Dave settled onto an empty stool and reached over. I put my hand in his and he squeezed just once. "It isn't hormones," he said quietly. "Not everything. I sense something inside of her. A presence that shies away when I try to grasp it."
"A spell?"
"Maybe. But it feels parasitic."
"Great," I muttered. "I'll ask Baba when she gets in."
"I appreciate it." His gaze landed on the door. "She's been going out at night."
"Has she ever done that before?"
Dave shrugged. "Not without me."
"I'll find out what it is," I swore to him. "When the bar shuts down, I'll talk to Lucifer." I passed a Hydration Special over to him along with the small charcuterie board Clara had abandoned. That right there would have told me something was wrong if I hadn't noticed anything before.

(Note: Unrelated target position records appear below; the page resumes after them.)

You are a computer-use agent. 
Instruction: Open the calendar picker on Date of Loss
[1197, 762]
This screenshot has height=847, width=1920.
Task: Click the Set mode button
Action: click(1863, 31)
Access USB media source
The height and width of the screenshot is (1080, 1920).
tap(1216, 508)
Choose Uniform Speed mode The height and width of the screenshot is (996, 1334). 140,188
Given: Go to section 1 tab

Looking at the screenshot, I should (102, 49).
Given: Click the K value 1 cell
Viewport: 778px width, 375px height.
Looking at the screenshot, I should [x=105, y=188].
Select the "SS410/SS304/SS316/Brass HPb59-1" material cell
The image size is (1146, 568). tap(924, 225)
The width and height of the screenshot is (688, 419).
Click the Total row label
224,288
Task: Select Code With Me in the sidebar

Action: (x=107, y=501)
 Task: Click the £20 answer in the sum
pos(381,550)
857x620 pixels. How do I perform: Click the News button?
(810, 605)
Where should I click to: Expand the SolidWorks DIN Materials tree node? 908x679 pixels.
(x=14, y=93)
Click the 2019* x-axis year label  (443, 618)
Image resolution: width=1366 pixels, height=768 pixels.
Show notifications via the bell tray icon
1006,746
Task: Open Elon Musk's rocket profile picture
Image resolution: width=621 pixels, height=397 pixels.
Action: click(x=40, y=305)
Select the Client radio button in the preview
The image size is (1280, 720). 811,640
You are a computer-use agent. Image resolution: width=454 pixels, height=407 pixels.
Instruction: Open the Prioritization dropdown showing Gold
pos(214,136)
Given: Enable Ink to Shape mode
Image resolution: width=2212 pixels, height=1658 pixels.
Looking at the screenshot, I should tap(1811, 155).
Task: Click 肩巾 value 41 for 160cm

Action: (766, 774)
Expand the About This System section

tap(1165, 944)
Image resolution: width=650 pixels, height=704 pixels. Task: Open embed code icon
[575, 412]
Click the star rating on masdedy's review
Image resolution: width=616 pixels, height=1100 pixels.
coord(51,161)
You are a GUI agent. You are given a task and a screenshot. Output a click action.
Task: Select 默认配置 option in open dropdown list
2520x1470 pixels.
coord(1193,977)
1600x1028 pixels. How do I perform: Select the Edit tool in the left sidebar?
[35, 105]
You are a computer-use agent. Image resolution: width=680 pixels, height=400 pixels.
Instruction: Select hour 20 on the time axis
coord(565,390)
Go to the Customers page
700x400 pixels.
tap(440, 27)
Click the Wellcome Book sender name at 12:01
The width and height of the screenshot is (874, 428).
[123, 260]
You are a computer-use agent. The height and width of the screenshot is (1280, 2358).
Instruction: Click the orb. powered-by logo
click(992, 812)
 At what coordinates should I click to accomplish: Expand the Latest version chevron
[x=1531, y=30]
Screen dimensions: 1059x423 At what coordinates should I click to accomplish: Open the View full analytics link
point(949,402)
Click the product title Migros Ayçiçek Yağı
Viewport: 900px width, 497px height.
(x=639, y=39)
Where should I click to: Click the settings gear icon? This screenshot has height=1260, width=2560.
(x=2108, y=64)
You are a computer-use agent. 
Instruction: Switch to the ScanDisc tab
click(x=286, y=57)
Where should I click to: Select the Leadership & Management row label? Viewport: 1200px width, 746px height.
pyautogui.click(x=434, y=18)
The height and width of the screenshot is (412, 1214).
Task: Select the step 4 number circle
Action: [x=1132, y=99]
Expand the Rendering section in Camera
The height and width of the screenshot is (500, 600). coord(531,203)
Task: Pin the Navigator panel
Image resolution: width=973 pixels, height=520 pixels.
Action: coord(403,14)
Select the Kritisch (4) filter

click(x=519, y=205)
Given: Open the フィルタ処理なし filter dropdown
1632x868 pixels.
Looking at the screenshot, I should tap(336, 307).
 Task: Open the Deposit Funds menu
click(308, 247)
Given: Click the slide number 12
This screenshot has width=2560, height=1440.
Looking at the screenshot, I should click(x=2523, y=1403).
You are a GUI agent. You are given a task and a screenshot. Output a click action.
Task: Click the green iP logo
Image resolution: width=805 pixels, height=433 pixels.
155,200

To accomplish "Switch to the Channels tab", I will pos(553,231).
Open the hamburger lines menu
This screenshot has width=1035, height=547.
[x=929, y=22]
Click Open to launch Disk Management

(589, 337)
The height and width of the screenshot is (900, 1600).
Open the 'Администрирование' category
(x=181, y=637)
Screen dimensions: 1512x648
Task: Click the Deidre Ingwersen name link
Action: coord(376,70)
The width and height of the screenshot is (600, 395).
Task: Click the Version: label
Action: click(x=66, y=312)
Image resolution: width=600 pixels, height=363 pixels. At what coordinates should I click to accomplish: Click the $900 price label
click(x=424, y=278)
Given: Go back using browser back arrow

The woman was a living Hoover and never left extra food lying around.
He nodded. "Thanks. I plan to return to the waters tomorrow to ask my people if she can be helped. Will you keep an eye on her for me?"
"Of course." Easier said than done, but I'd do my best. Clara and I had never been at odds before, so this felt off. Like wearing someone else's shoes.
Dave tossed down the rest of his drink and slid off the stool. “Dark things are coming. The waters churn with anticipation.” He tapped the bar once and disappeared into a violent rush of water, seeping through the cracks of the flooring and out the bottom seam of the door.
It always weirded me out when he did that.
I stood there for a moment, thoughts whirling. Clara and Dave were my closest allies and my closest friends. Losing either one of them was not an option.
I motioned to one of the demons helping me out part-time. She nodded and took the towel from me, picking up the glass shining while I took my apron off and headed over to Lucifer.